[Your goal]: Set down again, exactly and only, the lines from the one that contains "You are a computer-use agent." through the last line of the records below, both included, but not the pictures.

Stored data
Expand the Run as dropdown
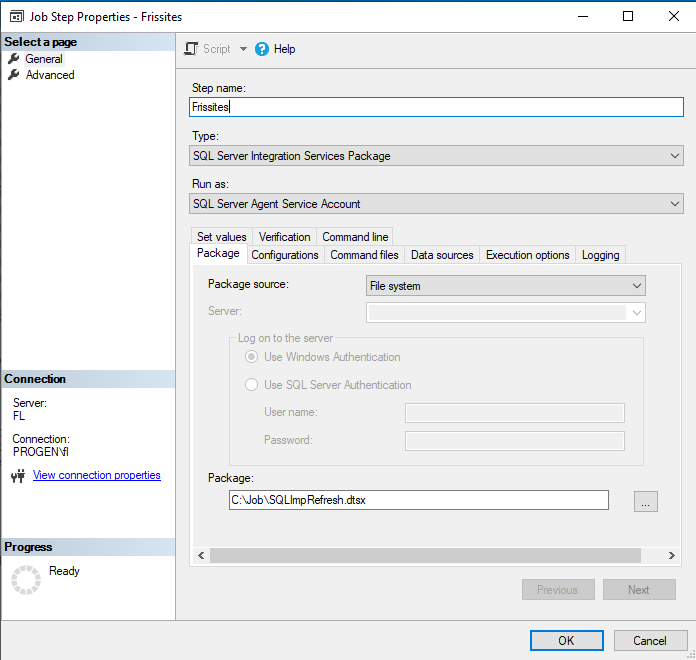696x660 pixels. [x=675, y=204]
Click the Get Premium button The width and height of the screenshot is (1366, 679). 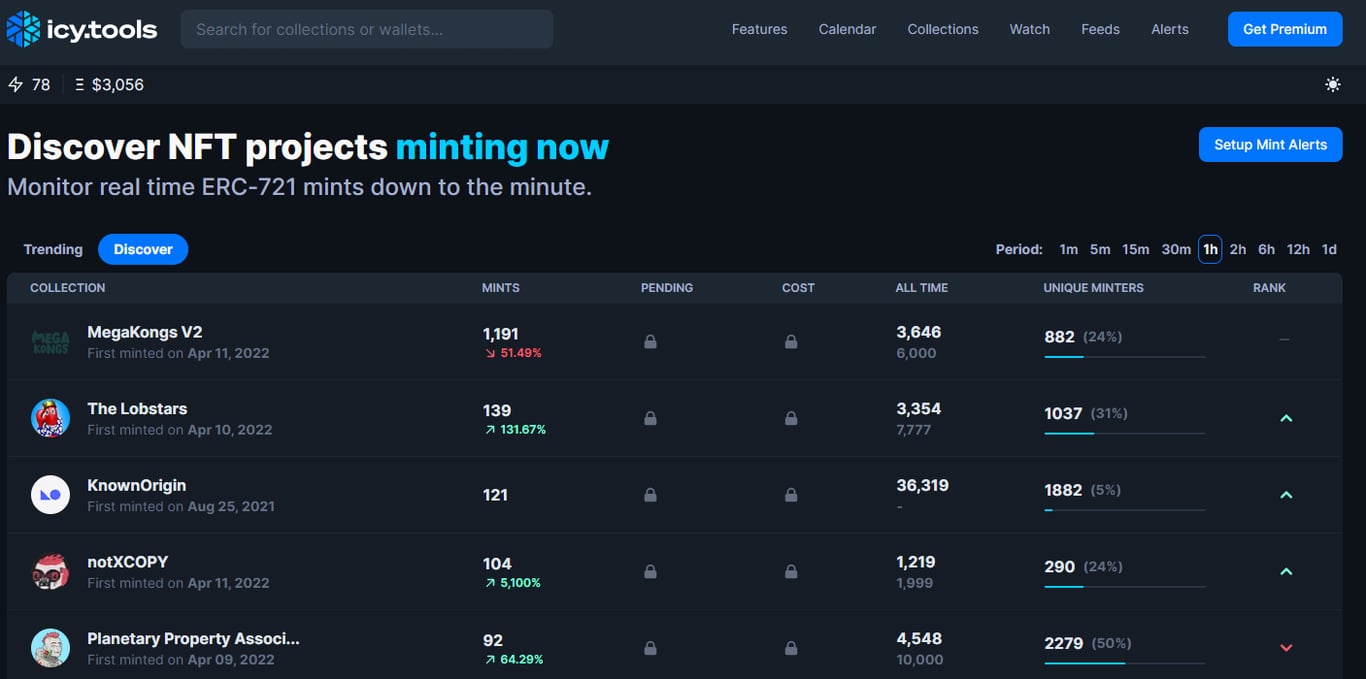coord(1284,29)
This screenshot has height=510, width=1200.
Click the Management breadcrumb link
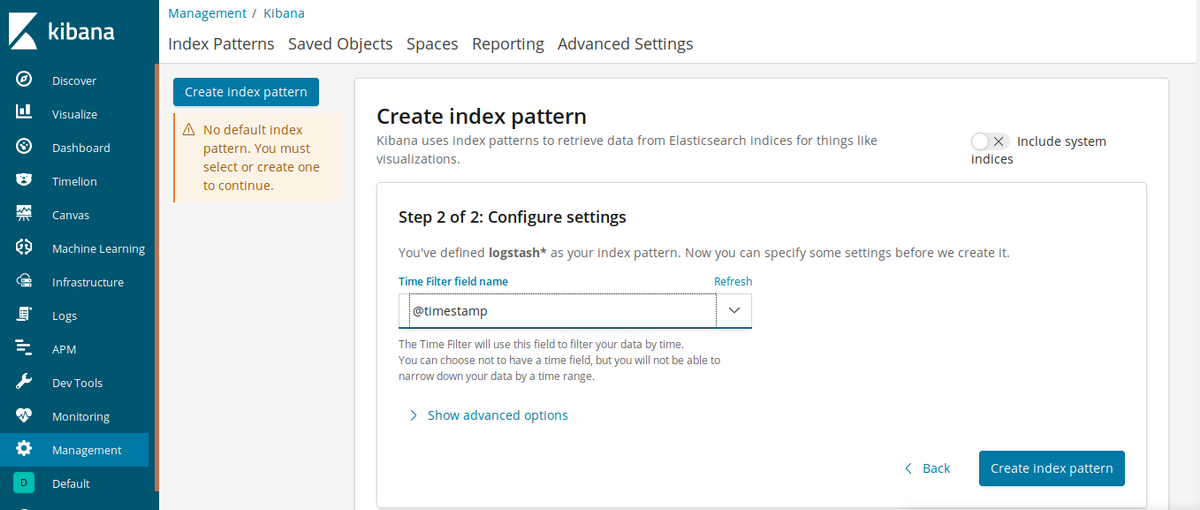(207, 13)
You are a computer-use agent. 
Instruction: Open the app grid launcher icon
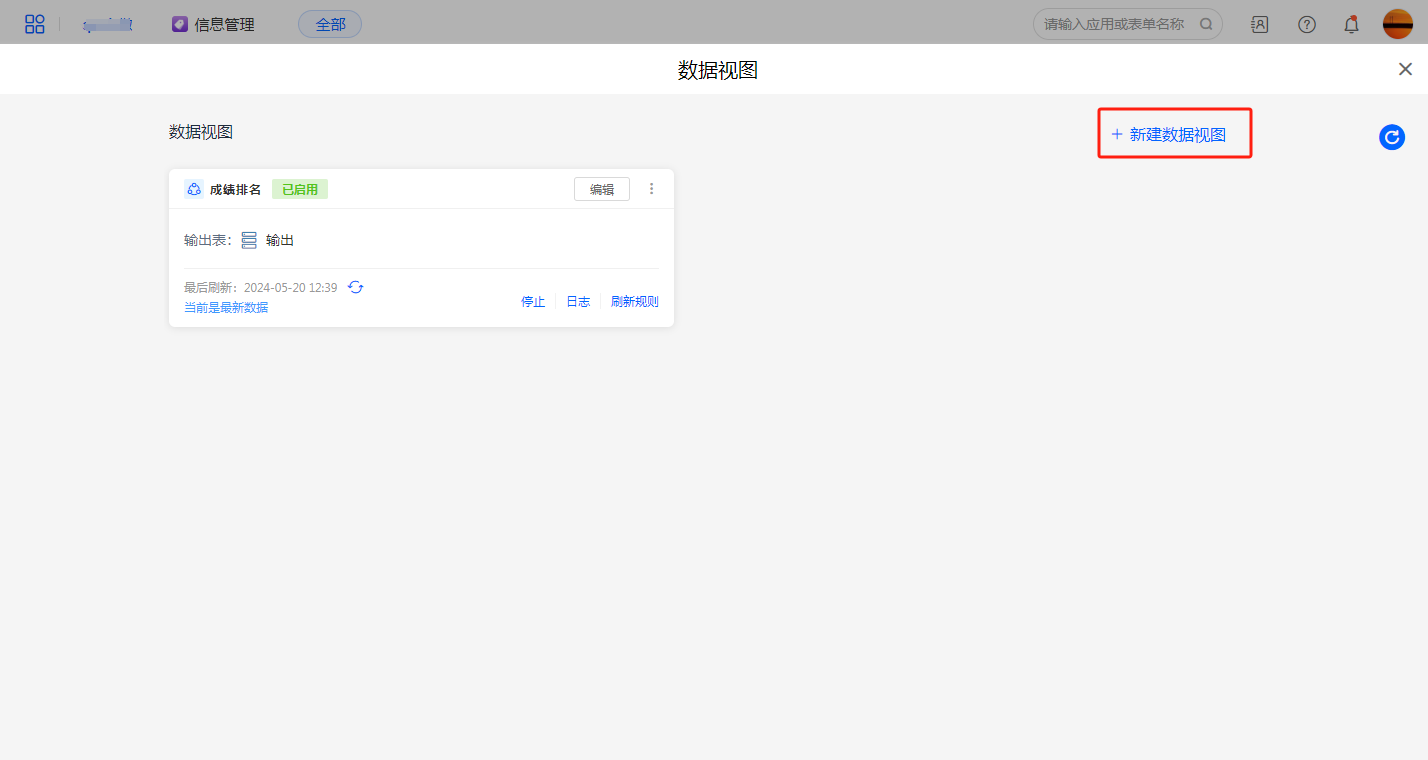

[Exercise solution]:
You are a computer-use agent. 
Instruction: Open the app grid launcher icon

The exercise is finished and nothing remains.